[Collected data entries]

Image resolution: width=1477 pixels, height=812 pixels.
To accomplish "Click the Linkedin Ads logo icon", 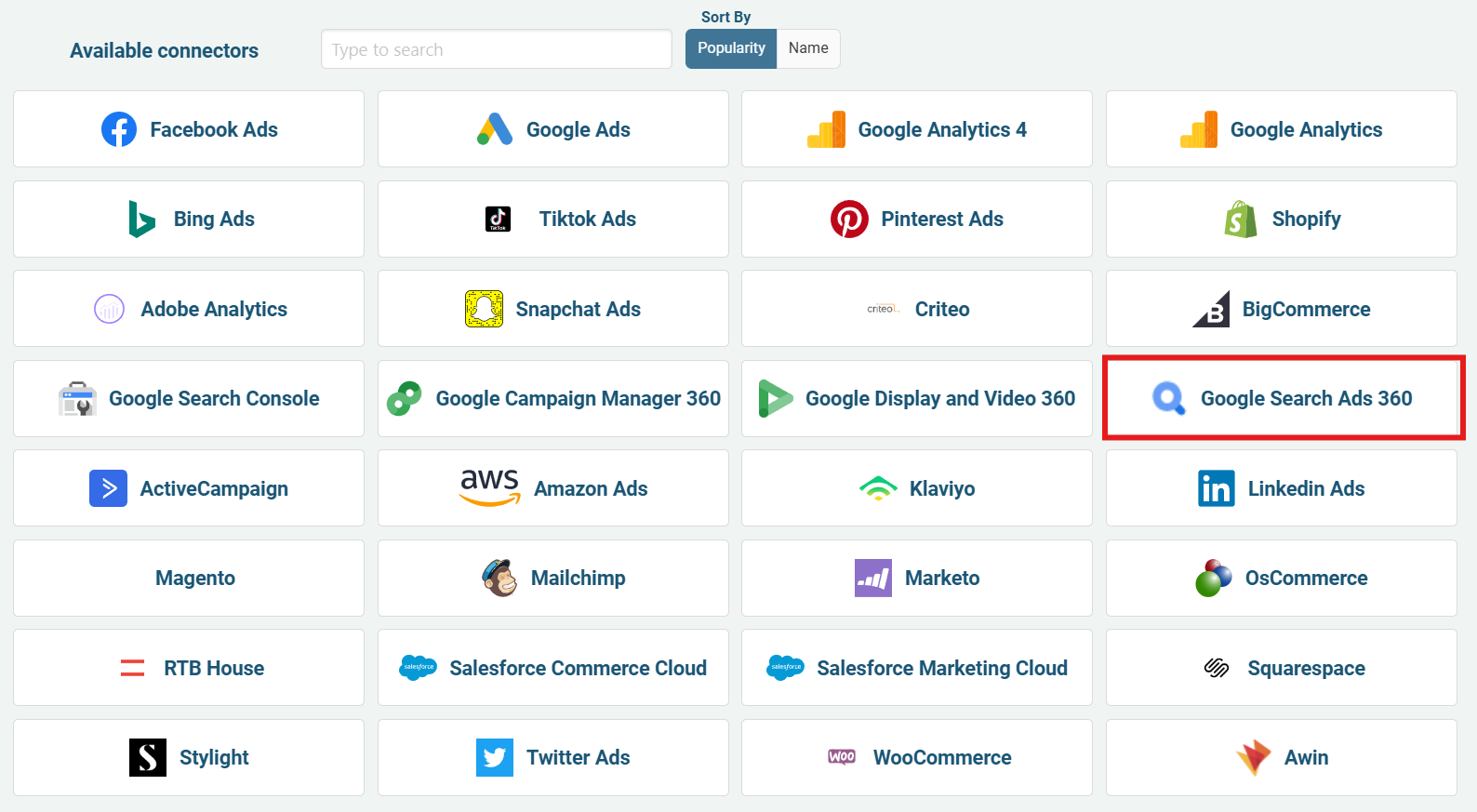I will [x=1217, y=488].
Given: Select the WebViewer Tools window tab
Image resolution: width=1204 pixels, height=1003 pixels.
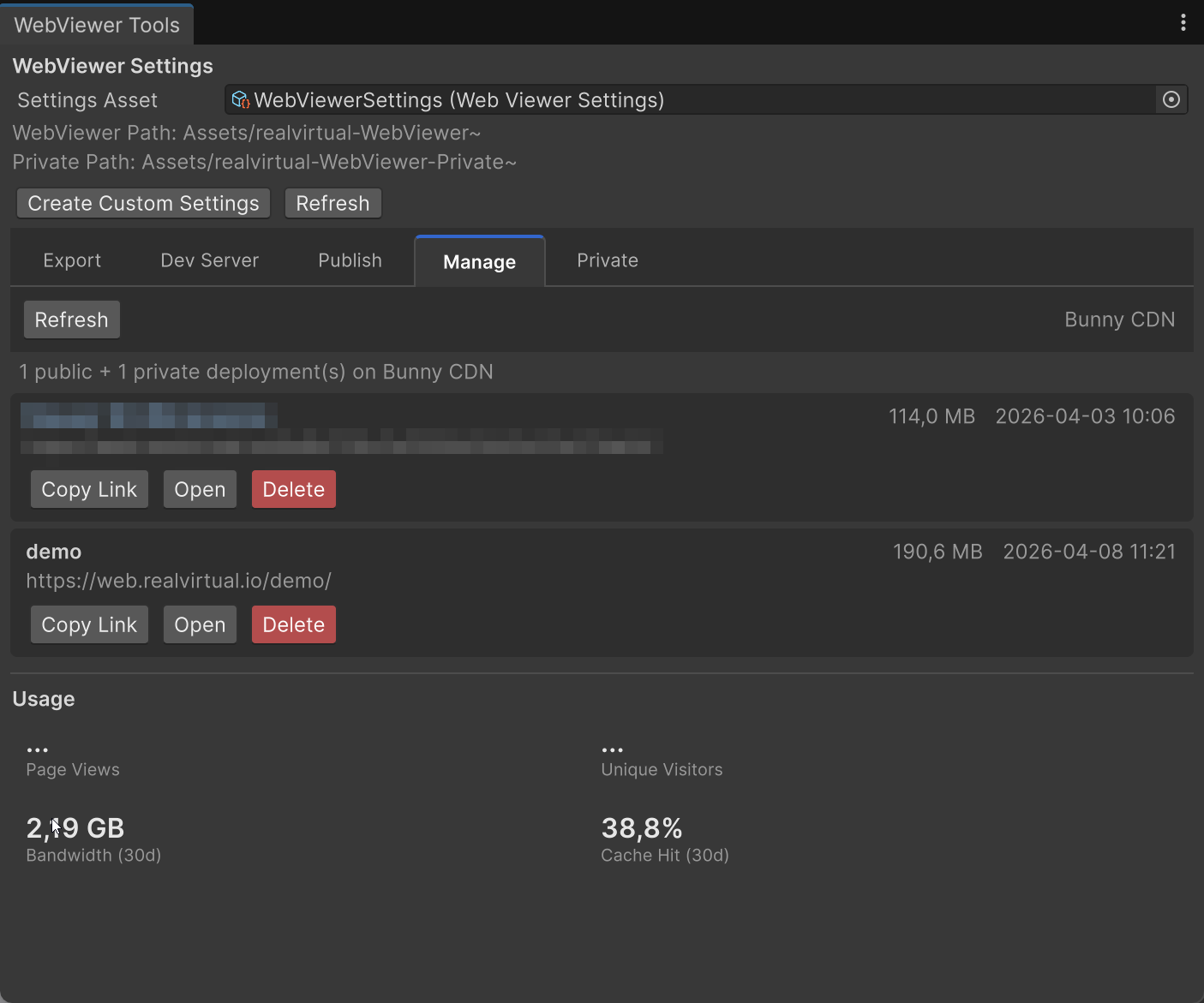Looking at the screenshot, I should [97, 25].

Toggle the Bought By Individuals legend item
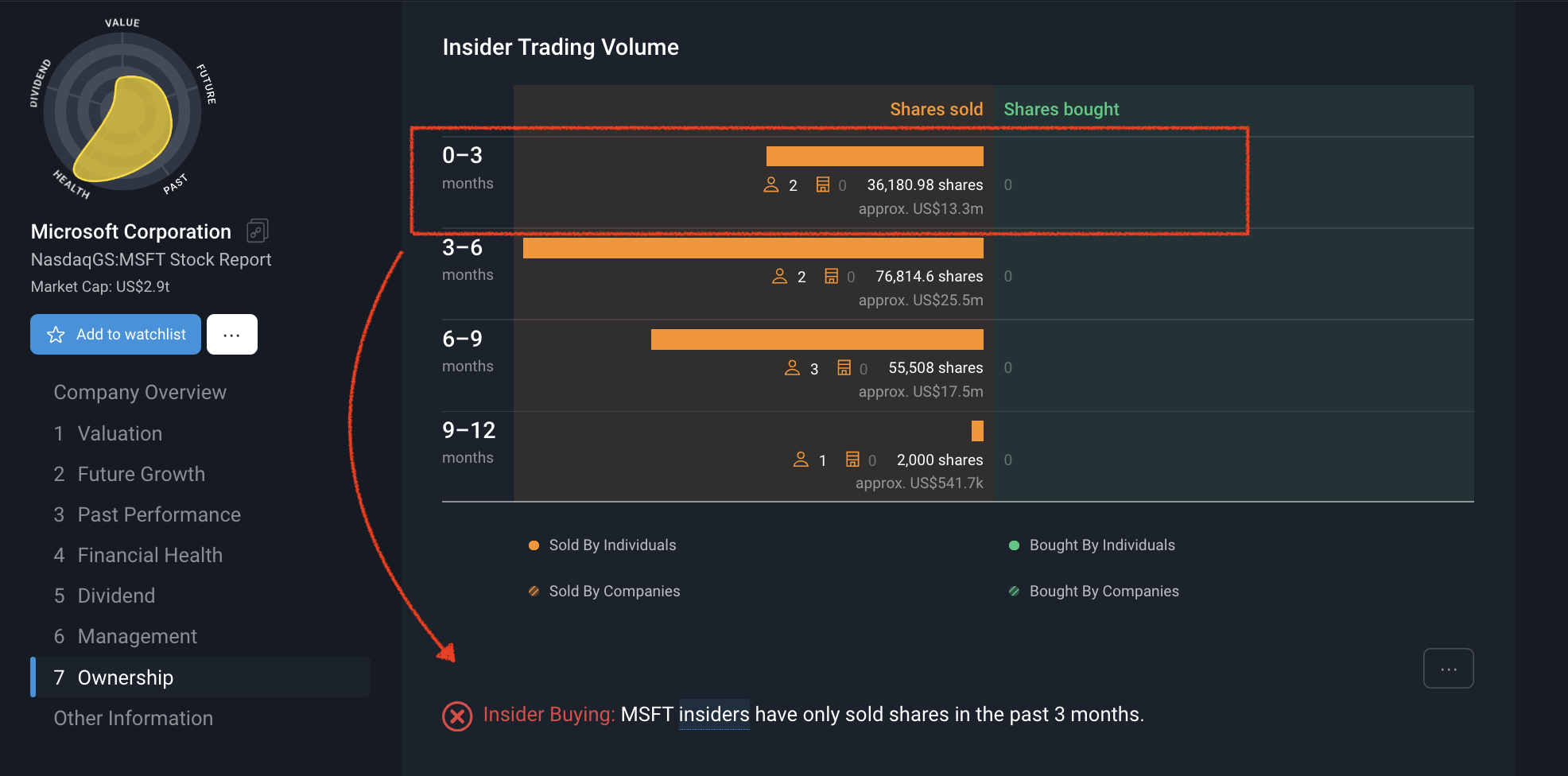point(1092,545)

# [Work order]
Transcribe exactly the lines that go from the one holding "Given: Select the WebViewer Tools window tab" through the last line of the entries, both included, and nothing besides them. Do not include any pictures.

# [Solution]
Given: Select the WebViewer Tools window tab
Image resolution: width=1204 pixels, height=1003 pixels.
Looking at the screenshot, I should [97, 25].

Toggle the Bought By Individuals legend item
point(1092,545)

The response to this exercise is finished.